Roughyeds seek home comfort

Reporter: Roughyeds preview by MATTHEW CHAMBERS
Date published: 08 August 2008


HOME is where the heart is . . . and Oldham will need plenty of courage in order to keep alive their automatic promotion hopes against Barrow on Sunday (3pm kick off).

Steve Deakin’s side were defeated for the third time in a row on the road at Doncaster in midweek. That away-day record would be even worse, had Mick Nanyn not saved the team’s bacon with a match-winning try at Workington Town a month ago.

The 26-year-old centre’s second-half score at the Keepmoat, a typical bulldozing effort, wasn’t enough to guide the Roughyeds to a much-needed win despite a spirited effort. But it did help provide a bonus point — the value of which shouldn’t be underestimated.

Psychology plays a big part in sport when severe pressure is applied.

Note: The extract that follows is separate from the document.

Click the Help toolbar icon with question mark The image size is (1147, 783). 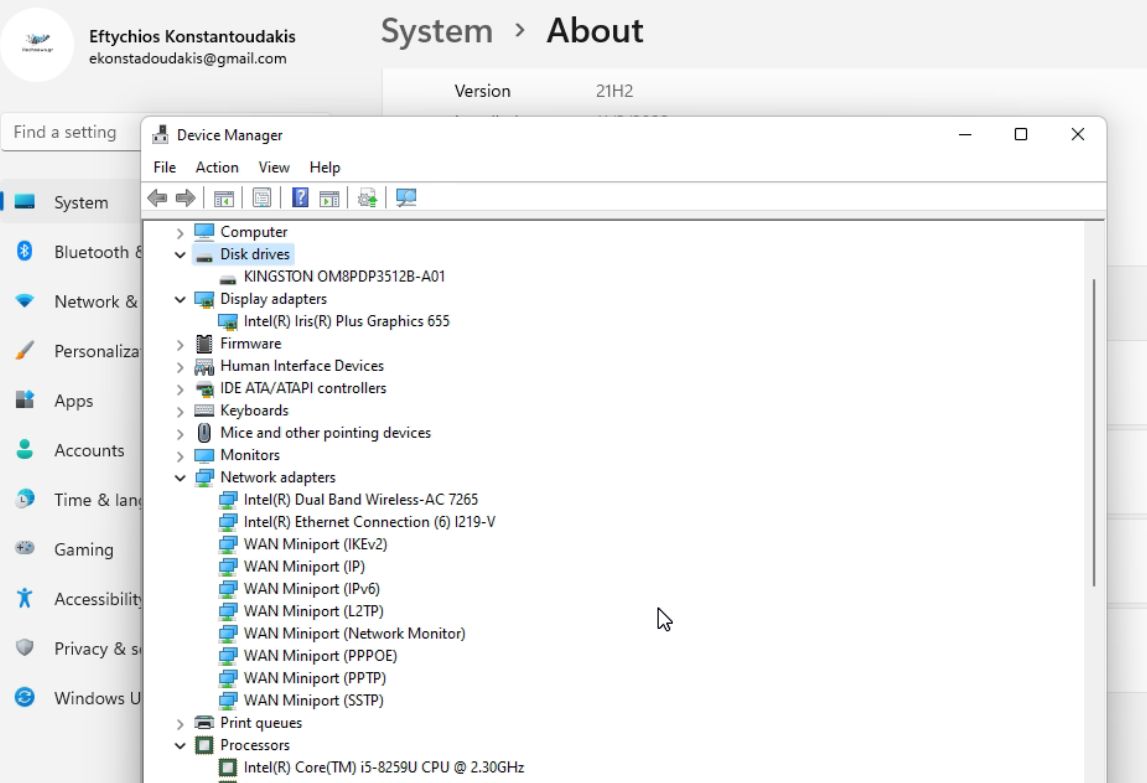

Just as the Roughyeds have been mentally feeling the pinch in recent weeks when things have gone against them during matches in unfamiliar surrounds, so Dave Clark’s men have stumbled in similar fashion.

Barrow have also lost three in a row away from home, all against sides — Hunslet, Blackpool, Rochdale — in the bottom half of the National League Two table.

Should the Roughyeds rediscover their mojo at Boundary Park and end up winning by more than 12 points this weekend, they will effectively strike a hefty blow against their South Cumbrian opponents by edging a point ahead of them in the race for that second automatic promotion spot.

The visitors will still have a game in hand, but ‘points in the bag’ are so valuable at this stage, particularly when tough matches at home to Keighley and away at Doncaster still lie in wait for the Raiders.

The fat lady hasn’t even approached the stage door yet.

Improvements, particularly in regard to cutting out errors in possession and silly penalties, are certainly needed if the Roughyeds are to be promoted, by any means, in 2008.

But the team has one major factor in its favour, it is that the players appear to relish taking to the field at Boundary Park.

Not since the televised match against full-timers Celtic Crusaders late last season have Oldham been beaten on their regular stomping ground.

The run of 17 successive home wins — two of which, admittedly, have come at temporary base Sedgley Park — is a record in the post-1997 era of the new Oldham club.

You have to go back to the 1989-90 season, when the team that gained promotion from the second division went agonisingly close to reaching the Challenge Cup final at Wembley won 22 in a row at Watersheddings, to better that run.

Former Roughyeds man Adam Hughes, who was such a revelation for the club in last year’s run to the NL2 Grand Final, has been ruled out of the rest of the season for Barrow and undergoes surgery to repair cruciate knee ligament damage today.

Adam Bowman, the 20-year-old who was on loan at Swinton last year, has signed on a month’s loan from Widnes to cover for Hughes and is likely to start.




Roughyeds’ reserves are in action tomorrow in what is their last fixture of the season, also against Barrow, up at Craven Park (2.30pm kick off).